The order is not descending now,seems it is the same as the original order in kylin.

So I must add another .orderBy(desc("SHOP_ID")) to make it work:

df.select("SHOP_NAME","SHOP_COMPANY_ID","SHOP_ID").orderBy(desc("SHOP_ID")).show()

the result is:

+---------------+---------------+-------+
|      SHOP_NAME|SHOP_COMPANY_ID|SHOP_ID|
+---------------+---------------+-------+
|           ....|           3184|    617|
|           ....|           3185|    616|
|           ....|           3175|    615|
|           ....|           3190|    614|
|           ....|           3183|    613|
|           ....|           3174|    612|
|           ....|           3186|    611|
|           ....|           3171|    610|
|           ....|           3191|    609|
|           ....|           3110|    608|
|           ....|           3104|    607|
|           ....|           3102|    606|
|           ....|           3106|    605|
|           ....|           3100|    604|
|           ....|           3097|    603|
|           ....|           3088|    602|
|           ....|           3091|    601|
|           ....|           3090|    600|
|           ....|           3076|    599|
|           ....|           3089|    598|
+---------------+---------------+-------+

That is what I expect,but I am writing a common function which will be called by others,I want others just give a sql as a parameter,but not need to write the additional code .orderBy(desc("XXX"))

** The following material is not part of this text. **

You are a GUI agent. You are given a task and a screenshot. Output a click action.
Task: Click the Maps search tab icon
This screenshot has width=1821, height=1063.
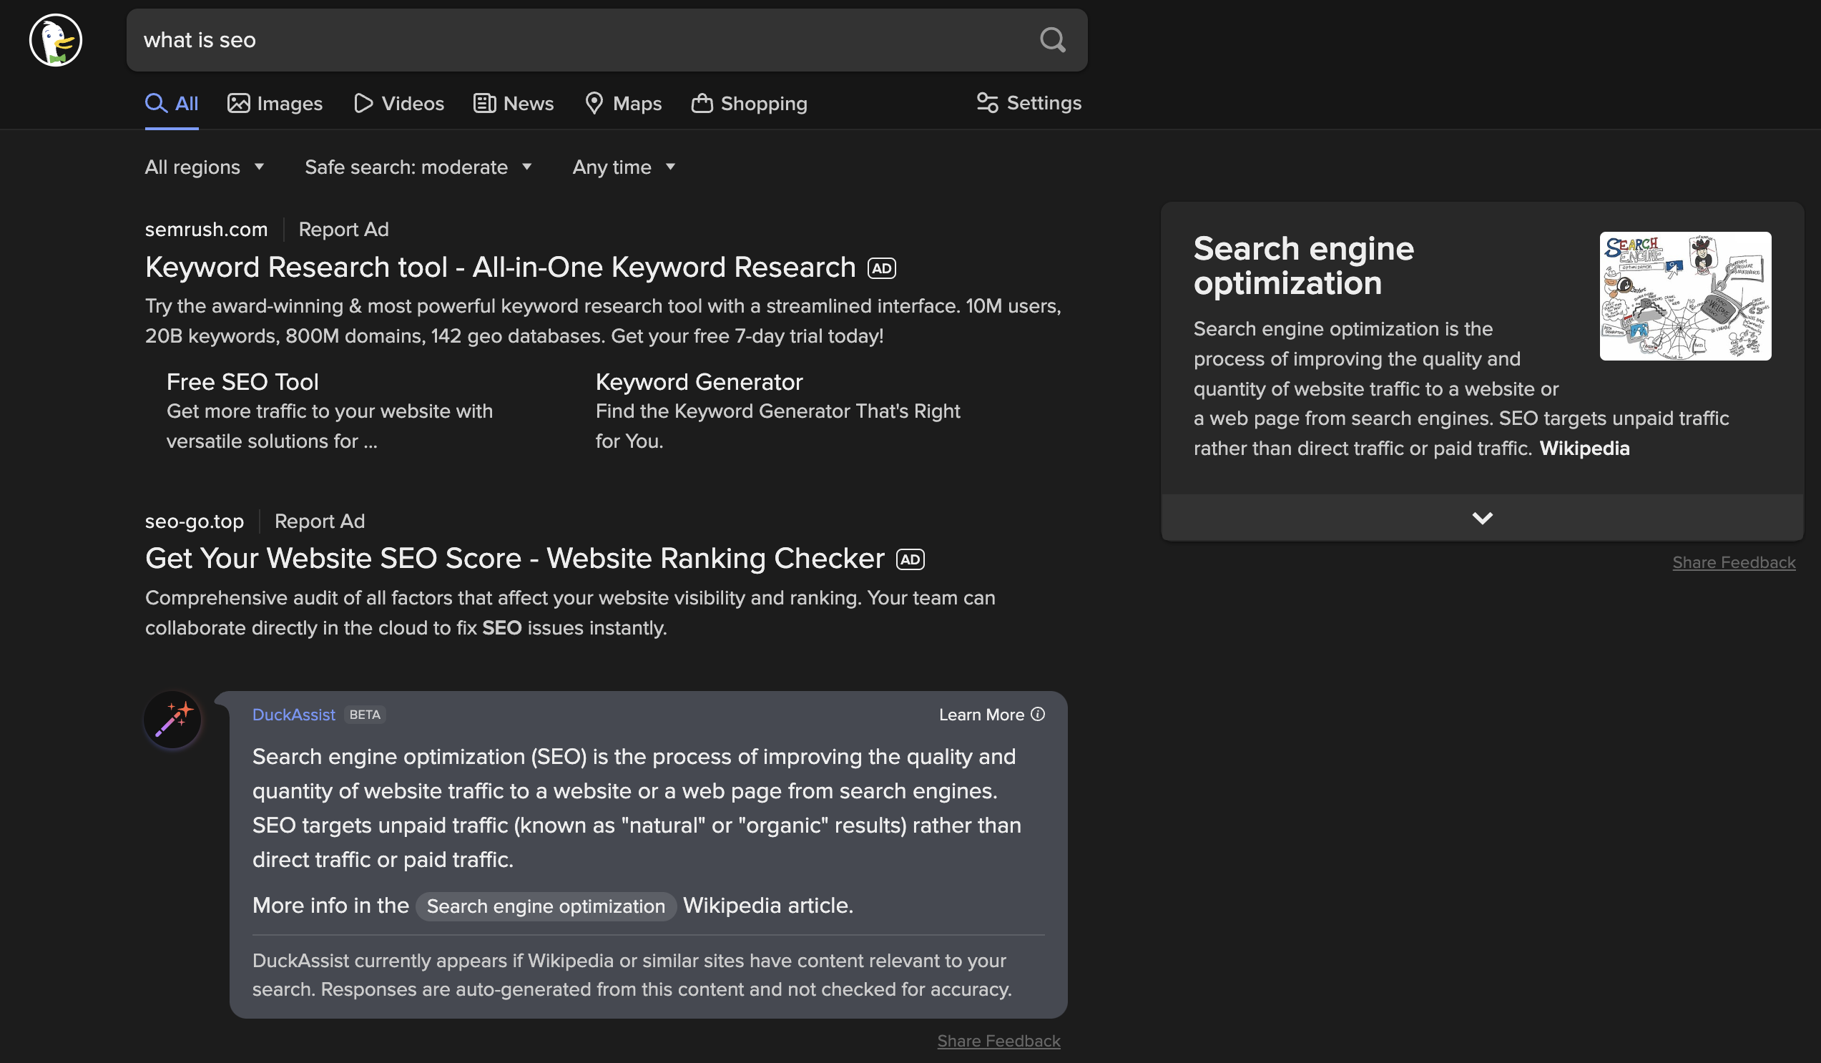[592, 103]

So why the order by in the kylin sql using spark does not work sometimes?

hometown
  • 279
  • 2
  • 17
  • This is the expected behavior for any db system not only kylin. Spark will populate the data in parallel so from N threads, when merging the sub-parts there is no guarantee that this will be sorted. Therefore you must specify ordering explicitly after retrieving data from an external data source. – abiratsis May 14 '19 at 11:21
  • @AlexandrosBiratsis In the above,I use `conf.setMaster("local")`,but if I use `conf.setMaster("local[1]")`,order is not guaranteed too,why?And If I put it to cluster and use `conf.setMaster("yarn")` ,can it be guaranteed? – hometown May 15 '19 at 01:12
  • because I dont know if there is such a driver that guarantees the order by default! Have you seen such an implementation because I haven't :) Even if you know how the imported data will be stored from the client side still you can't guarantee that server will serve the data in a specific order therefore you must usually process/modify it afterwards. – abiratsis May 15 '19 at 08:21

1 Answers1

0

I agree with @Alexandros Biratsis

The code df.select("SHOP_NAME","SHOP_COMPANY_ID","SHOP_ID").show() will query kylin with sql like

SELECT "SHOP_NAME","SHOP_COMPANY_ID","SHOP_ID" FROM (select * from shop_dim order by COUNTRY desc) the_alias

You can try run this sql on Kylin's web, the result should be ordered.